Two short stories by Giuma Bukleb are set in London, where Bukleb has lived since 1988. He brings a touch of exoticism to the city with “Tarzan of Palmers Green” and “The Good Woman of Turnpike Lane”.

The poet and short-story writer Omar el-Kiddi lives in the Netherlands. His warm, funny, well-constructed short story “The wonderful short life of the dog Ramadan” tells of a Libyan dog adopted by a Dutch woman and is taken to the Netherlands. From writer and painter Redwan Abushwesha there are five short tales, Borgesian in character, set in different countries and dedicated to different friends.

Some of the pieces in the Libyan special feature are set in the Libyan countryside. From Mohammed al-Asfar there is the delicately-written short story “The Hoopoe”, actually a chapter of his novel “Sharmoulah”. Mohammed al-Arishiya’s story “The Snake Catcher” resembles a folk tale.
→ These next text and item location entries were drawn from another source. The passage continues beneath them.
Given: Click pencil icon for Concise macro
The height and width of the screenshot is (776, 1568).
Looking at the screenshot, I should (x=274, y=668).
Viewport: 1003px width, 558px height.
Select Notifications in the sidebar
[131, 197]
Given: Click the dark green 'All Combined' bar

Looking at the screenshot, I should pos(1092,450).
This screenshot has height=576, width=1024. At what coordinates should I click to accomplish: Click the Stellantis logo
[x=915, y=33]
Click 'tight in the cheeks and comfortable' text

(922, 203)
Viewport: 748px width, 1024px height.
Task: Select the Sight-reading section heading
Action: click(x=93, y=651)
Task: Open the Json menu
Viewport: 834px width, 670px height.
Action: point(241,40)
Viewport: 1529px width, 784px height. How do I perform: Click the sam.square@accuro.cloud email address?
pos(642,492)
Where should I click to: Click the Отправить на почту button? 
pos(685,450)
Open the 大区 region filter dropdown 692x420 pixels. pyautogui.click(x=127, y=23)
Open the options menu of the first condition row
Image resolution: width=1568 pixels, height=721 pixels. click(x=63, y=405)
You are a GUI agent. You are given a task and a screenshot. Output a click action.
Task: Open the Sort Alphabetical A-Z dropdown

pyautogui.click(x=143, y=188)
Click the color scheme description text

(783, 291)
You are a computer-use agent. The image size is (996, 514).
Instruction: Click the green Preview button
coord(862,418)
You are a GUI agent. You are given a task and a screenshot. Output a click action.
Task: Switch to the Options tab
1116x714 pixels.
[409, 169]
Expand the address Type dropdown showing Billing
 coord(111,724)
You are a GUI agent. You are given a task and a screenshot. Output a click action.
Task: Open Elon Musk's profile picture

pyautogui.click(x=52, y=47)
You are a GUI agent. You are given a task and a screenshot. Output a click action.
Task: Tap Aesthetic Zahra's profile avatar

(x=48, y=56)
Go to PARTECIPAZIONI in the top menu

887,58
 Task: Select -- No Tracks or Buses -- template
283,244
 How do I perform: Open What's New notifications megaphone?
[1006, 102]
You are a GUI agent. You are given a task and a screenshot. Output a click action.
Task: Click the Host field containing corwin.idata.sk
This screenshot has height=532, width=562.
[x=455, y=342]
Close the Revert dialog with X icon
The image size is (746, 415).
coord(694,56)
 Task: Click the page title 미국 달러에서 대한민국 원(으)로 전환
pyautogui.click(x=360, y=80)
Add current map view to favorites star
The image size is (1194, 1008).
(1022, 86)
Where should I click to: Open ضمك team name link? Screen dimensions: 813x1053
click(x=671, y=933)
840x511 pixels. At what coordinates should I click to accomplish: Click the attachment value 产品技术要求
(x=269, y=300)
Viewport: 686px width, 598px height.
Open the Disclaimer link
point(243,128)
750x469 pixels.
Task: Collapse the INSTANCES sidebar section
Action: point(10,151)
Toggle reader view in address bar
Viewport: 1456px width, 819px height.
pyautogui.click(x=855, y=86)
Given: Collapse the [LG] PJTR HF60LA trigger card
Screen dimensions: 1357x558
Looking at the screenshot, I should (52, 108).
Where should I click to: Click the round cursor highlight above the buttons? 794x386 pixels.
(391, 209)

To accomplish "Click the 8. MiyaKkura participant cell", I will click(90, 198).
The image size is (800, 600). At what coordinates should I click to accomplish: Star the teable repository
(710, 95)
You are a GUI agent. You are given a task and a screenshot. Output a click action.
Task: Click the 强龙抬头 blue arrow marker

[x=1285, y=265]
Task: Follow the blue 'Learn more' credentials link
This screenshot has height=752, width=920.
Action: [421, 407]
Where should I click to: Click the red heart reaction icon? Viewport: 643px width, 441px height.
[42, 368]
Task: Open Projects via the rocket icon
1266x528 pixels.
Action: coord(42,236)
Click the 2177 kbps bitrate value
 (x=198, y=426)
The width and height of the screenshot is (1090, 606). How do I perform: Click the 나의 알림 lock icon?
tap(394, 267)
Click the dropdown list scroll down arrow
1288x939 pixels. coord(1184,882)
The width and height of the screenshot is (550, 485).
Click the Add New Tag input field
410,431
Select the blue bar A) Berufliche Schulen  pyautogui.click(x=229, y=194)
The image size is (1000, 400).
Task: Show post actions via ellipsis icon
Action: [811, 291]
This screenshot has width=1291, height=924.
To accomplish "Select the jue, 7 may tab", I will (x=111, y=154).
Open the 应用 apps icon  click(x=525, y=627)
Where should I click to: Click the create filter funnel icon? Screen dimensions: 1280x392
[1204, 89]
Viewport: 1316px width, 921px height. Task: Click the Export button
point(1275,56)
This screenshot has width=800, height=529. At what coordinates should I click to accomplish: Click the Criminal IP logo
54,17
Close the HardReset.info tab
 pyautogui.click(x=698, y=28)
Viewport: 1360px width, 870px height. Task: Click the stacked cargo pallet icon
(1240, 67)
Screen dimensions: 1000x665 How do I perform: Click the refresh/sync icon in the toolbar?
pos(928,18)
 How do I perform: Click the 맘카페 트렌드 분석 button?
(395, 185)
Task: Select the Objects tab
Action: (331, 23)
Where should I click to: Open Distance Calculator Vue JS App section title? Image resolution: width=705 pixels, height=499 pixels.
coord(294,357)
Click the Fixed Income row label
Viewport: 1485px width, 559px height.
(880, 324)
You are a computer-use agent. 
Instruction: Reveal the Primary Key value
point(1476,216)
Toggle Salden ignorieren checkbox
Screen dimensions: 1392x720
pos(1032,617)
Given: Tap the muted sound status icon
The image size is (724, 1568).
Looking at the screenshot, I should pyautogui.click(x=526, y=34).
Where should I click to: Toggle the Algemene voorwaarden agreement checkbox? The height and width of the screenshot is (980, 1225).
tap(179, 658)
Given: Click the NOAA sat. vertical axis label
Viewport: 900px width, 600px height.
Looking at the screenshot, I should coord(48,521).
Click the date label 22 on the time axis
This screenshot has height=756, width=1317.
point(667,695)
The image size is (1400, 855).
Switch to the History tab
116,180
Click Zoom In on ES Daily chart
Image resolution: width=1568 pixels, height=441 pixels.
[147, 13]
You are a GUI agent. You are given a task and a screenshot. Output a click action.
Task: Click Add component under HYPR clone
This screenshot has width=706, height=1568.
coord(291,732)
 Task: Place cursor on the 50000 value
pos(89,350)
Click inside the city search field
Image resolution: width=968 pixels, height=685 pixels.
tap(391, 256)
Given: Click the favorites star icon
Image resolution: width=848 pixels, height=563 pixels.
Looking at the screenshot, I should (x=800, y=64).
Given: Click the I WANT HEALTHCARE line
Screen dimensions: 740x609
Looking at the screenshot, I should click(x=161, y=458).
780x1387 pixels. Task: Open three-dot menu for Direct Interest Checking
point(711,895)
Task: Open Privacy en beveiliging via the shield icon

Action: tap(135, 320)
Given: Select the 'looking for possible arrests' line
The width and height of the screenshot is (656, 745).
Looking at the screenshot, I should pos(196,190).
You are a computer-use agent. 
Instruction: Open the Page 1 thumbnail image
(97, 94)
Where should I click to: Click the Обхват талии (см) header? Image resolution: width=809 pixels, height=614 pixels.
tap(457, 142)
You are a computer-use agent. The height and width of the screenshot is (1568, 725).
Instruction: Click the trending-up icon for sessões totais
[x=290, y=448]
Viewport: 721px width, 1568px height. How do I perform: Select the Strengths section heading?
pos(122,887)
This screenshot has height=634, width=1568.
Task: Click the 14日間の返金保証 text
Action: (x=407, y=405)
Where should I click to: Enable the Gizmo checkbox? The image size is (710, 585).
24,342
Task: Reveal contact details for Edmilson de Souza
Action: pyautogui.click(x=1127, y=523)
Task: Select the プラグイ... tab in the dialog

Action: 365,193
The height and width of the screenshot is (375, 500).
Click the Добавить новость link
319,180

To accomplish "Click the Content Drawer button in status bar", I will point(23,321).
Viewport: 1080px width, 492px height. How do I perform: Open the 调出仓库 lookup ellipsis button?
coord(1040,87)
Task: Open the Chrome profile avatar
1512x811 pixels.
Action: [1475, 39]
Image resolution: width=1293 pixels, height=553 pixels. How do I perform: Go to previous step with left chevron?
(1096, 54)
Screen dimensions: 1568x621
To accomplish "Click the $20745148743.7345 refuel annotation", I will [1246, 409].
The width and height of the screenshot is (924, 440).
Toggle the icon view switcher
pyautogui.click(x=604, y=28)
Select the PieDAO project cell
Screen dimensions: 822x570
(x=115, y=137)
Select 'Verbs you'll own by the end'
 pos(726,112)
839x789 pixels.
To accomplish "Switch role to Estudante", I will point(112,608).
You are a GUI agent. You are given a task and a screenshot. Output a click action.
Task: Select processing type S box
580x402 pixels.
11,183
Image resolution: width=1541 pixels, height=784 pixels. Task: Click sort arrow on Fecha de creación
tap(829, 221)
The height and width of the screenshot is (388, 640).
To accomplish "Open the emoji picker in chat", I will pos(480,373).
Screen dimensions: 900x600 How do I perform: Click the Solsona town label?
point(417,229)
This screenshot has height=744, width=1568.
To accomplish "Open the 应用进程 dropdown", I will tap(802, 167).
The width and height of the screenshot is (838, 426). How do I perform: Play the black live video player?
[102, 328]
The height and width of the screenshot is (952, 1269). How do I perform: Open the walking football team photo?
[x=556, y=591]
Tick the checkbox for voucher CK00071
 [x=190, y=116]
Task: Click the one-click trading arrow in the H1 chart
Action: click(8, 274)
Banipal will continue with the theme of Libyan literature in its next issue when it publishes work by Libyan poets including Salem al-Okaly, Abdelwahab Gringo and Sakeh Qaderbouh. The fate of the Libyan revolution is still uncertain, but whatever its outcome it looks as if 2011 will be a year in which the country’s literature comes out of the shadows in terms of international exposure.